Filter on the word "handle": copy each matching line from the listing below.

• Provided information:
BEGIN

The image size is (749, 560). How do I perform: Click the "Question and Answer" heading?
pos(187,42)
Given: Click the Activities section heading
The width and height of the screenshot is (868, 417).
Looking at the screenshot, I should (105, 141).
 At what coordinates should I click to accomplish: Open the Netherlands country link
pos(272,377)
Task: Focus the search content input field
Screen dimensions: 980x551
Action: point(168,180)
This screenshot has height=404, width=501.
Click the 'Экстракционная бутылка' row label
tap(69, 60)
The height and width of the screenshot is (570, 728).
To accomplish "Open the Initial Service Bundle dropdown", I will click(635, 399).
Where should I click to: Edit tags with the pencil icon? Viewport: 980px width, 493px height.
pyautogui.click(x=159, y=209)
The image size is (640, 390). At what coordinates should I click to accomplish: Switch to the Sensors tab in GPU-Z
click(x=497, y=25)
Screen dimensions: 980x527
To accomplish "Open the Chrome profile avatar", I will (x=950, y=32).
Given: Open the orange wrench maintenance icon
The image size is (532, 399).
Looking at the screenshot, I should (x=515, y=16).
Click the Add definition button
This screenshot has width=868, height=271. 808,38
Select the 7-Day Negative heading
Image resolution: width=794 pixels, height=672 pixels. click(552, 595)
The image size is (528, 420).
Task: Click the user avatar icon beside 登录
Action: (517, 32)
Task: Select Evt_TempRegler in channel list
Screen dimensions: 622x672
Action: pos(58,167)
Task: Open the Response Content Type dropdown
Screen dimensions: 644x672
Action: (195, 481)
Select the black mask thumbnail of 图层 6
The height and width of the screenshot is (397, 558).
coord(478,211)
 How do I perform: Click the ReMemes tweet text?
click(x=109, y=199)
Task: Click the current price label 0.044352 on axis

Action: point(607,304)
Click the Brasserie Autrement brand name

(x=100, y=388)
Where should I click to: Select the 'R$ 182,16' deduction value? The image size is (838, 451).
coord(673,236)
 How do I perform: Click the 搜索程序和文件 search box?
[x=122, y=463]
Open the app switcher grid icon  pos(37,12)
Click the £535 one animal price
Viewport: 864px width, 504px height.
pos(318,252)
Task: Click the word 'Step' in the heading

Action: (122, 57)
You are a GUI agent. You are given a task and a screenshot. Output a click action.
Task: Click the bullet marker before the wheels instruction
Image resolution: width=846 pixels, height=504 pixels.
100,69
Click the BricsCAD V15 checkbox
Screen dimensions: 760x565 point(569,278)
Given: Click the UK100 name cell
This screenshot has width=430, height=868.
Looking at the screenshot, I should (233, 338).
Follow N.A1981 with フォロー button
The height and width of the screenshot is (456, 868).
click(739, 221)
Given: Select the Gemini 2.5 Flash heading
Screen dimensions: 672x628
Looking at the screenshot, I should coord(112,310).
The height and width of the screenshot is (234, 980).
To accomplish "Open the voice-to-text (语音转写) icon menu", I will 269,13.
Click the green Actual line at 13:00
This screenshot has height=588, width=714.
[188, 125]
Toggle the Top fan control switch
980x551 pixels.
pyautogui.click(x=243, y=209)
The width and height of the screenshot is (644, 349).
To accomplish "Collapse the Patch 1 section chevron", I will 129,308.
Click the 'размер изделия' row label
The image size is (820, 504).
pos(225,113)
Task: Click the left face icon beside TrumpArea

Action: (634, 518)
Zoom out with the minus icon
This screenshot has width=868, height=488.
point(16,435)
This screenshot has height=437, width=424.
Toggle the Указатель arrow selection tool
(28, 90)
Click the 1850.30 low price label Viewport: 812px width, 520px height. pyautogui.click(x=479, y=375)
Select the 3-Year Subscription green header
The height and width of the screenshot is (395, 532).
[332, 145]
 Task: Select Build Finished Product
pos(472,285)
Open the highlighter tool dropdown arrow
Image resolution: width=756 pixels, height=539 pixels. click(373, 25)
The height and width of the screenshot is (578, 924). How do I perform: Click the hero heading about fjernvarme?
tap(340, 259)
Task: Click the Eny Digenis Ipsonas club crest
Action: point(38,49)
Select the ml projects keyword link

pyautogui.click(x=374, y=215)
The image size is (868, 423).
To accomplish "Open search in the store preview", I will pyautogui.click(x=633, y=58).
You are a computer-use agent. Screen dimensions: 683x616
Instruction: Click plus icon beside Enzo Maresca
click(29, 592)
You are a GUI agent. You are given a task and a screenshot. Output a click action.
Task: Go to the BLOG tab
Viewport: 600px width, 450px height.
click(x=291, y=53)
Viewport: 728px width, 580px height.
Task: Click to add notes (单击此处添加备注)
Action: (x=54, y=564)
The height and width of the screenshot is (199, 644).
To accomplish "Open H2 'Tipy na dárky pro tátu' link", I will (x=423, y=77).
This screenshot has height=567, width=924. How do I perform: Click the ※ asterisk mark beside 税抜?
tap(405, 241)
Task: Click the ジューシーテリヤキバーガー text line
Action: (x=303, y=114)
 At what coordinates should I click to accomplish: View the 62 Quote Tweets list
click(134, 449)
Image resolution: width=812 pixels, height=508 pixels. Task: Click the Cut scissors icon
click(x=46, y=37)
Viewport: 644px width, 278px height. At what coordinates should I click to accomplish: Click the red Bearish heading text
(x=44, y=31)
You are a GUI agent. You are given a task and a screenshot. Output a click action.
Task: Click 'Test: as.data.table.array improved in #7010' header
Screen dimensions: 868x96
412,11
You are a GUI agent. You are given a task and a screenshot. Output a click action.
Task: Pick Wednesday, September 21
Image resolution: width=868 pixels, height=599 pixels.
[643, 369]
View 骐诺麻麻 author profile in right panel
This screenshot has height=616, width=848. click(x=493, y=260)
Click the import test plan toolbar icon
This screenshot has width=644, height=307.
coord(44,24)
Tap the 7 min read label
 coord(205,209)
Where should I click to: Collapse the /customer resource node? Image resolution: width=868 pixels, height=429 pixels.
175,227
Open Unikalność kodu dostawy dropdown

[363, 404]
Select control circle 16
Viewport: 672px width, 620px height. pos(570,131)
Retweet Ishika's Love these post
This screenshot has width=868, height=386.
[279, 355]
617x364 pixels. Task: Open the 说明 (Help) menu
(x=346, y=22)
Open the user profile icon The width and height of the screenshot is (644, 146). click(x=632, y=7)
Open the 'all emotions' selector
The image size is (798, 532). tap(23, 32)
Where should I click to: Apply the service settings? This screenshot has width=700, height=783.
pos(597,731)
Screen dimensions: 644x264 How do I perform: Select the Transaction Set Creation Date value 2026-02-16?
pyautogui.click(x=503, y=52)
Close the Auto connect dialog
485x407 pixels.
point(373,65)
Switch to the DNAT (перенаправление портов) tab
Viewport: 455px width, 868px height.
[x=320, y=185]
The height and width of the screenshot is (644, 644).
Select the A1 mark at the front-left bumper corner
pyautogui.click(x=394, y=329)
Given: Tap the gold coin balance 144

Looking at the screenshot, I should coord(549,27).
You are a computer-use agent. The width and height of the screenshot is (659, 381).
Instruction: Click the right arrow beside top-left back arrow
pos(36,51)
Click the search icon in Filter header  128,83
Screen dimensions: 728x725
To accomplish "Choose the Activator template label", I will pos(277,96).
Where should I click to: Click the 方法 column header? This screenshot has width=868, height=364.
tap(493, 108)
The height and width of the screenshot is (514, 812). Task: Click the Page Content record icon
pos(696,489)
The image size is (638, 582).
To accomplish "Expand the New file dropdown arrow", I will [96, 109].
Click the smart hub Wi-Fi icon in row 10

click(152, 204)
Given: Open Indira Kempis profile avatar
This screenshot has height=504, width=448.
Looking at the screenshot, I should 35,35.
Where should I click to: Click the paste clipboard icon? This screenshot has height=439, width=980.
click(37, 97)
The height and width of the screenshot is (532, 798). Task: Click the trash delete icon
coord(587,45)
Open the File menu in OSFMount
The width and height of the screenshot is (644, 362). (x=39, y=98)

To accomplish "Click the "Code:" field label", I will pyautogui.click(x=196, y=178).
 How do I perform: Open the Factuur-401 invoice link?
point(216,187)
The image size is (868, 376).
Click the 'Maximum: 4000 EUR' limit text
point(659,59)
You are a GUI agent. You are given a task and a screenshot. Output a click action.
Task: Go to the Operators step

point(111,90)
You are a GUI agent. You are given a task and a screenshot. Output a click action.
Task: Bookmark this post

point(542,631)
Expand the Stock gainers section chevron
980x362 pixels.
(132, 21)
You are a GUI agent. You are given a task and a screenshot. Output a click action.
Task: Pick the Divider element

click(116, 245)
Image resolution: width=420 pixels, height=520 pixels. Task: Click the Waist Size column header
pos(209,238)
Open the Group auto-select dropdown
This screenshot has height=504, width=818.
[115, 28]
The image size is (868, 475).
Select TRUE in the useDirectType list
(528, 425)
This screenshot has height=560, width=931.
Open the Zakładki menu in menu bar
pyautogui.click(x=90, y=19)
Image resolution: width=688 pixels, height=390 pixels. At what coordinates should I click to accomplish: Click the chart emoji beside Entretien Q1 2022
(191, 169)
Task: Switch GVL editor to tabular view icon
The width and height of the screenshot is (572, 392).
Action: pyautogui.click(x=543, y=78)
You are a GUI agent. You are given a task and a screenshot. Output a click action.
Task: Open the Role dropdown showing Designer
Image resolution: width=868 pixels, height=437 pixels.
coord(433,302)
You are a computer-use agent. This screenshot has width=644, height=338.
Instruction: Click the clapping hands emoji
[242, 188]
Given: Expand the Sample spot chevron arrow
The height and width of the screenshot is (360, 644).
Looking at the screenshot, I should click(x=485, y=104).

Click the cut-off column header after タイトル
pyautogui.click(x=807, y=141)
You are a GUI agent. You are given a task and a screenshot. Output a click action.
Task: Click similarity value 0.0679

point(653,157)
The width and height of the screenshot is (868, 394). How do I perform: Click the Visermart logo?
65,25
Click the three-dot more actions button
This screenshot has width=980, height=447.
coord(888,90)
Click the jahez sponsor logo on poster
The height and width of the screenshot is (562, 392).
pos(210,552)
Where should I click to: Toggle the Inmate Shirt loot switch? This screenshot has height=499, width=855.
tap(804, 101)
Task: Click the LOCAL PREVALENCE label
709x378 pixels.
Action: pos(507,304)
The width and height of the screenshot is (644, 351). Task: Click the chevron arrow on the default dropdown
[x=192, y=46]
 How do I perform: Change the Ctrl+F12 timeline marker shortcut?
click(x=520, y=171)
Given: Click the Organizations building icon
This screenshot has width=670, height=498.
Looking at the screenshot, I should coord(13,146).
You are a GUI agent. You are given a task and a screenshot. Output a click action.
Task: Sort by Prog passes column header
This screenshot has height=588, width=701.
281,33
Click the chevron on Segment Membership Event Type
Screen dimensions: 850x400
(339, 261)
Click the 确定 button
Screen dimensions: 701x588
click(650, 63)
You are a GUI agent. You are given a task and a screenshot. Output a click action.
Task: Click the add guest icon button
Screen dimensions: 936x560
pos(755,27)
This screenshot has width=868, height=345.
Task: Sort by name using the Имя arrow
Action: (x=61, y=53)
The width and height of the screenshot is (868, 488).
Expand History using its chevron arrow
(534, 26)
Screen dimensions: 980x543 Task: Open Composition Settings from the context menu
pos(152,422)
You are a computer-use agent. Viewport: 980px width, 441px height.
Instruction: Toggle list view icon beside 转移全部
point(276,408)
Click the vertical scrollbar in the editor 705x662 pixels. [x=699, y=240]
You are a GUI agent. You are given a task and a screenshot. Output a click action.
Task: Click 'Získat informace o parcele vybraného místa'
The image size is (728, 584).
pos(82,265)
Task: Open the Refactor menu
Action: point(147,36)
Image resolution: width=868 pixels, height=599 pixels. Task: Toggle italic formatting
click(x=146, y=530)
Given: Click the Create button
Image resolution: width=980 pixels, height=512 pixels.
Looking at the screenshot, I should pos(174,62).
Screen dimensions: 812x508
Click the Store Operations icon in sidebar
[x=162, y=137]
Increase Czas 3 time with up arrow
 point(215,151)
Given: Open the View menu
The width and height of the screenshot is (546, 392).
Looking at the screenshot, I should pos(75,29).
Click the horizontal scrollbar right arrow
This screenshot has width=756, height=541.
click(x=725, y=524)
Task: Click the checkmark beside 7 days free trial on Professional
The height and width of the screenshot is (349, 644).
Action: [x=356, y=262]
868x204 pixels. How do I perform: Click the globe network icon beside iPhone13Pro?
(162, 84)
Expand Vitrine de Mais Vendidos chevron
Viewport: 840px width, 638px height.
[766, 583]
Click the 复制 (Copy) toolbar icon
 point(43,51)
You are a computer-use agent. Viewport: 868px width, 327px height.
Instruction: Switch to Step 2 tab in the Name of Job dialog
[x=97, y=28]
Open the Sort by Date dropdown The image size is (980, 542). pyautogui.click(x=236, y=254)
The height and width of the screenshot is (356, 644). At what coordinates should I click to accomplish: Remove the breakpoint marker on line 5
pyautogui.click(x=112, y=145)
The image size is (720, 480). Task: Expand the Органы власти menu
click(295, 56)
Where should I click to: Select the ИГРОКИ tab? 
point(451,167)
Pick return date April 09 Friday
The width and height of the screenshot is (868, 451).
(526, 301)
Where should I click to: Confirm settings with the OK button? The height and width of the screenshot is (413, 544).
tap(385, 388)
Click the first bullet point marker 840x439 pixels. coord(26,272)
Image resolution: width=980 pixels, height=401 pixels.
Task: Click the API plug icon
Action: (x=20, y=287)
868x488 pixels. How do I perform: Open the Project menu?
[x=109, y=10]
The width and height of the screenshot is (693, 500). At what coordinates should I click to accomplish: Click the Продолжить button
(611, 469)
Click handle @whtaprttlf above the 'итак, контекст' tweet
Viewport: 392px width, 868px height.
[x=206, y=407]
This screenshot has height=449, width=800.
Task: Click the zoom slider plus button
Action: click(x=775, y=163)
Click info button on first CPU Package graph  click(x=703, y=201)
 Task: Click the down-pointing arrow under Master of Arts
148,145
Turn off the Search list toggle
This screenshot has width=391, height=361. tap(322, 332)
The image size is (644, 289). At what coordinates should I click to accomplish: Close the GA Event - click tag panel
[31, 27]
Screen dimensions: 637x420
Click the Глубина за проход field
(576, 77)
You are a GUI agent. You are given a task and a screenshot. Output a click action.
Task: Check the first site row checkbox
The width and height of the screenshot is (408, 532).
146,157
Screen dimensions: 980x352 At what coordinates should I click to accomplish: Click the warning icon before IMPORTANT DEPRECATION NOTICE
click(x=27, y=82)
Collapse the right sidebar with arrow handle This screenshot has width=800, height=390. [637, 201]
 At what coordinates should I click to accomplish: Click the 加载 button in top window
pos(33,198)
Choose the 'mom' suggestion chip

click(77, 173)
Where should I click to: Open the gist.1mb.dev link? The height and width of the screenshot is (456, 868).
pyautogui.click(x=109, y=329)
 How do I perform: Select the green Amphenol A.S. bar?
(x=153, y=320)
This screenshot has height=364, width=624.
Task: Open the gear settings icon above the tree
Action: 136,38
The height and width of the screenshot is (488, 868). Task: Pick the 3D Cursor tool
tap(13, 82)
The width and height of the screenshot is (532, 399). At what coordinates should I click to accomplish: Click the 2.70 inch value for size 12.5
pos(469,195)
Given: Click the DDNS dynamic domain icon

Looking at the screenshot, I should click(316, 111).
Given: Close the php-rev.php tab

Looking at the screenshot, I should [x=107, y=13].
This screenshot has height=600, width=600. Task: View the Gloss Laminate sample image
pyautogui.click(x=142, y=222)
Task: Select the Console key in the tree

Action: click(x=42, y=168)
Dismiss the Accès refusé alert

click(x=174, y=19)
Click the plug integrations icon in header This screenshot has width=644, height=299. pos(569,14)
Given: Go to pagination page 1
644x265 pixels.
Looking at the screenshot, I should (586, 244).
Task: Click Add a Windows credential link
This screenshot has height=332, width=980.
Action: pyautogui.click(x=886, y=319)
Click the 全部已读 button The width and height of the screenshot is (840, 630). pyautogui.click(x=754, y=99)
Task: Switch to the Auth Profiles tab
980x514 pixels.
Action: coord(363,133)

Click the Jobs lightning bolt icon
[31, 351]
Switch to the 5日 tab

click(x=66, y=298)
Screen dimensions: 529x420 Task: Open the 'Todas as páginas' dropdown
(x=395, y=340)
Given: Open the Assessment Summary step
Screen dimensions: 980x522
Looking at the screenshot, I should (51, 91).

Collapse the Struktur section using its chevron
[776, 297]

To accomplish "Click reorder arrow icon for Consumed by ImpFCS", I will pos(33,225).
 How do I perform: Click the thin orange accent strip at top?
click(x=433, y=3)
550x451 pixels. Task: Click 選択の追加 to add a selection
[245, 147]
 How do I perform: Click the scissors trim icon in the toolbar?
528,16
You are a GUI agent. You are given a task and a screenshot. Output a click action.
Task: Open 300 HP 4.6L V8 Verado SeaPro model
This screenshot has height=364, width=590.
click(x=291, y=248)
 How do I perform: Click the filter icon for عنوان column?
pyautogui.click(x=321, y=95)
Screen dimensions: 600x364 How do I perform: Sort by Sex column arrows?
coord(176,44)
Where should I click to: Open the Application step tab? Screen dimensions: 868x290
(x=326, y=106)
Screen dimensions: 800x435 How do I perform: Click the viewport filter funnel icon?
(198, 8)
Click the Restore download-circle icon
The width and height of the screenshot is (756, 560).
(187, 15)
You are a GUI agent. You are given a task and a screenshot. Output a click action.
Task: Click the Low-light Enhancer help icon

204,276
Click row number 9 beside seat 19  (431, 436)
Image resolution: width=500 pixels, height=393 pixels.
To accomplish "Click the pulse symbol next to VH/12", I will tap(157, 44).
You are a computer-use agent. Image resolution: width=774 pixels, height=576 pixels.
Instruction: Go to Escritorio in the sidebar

END

• Output:
Click handle @whtaprttlf above the 'итак, контекст' tweet
Collapse the right sidebar with arrow handle This screenshot has width=800, height=390. [637, 201]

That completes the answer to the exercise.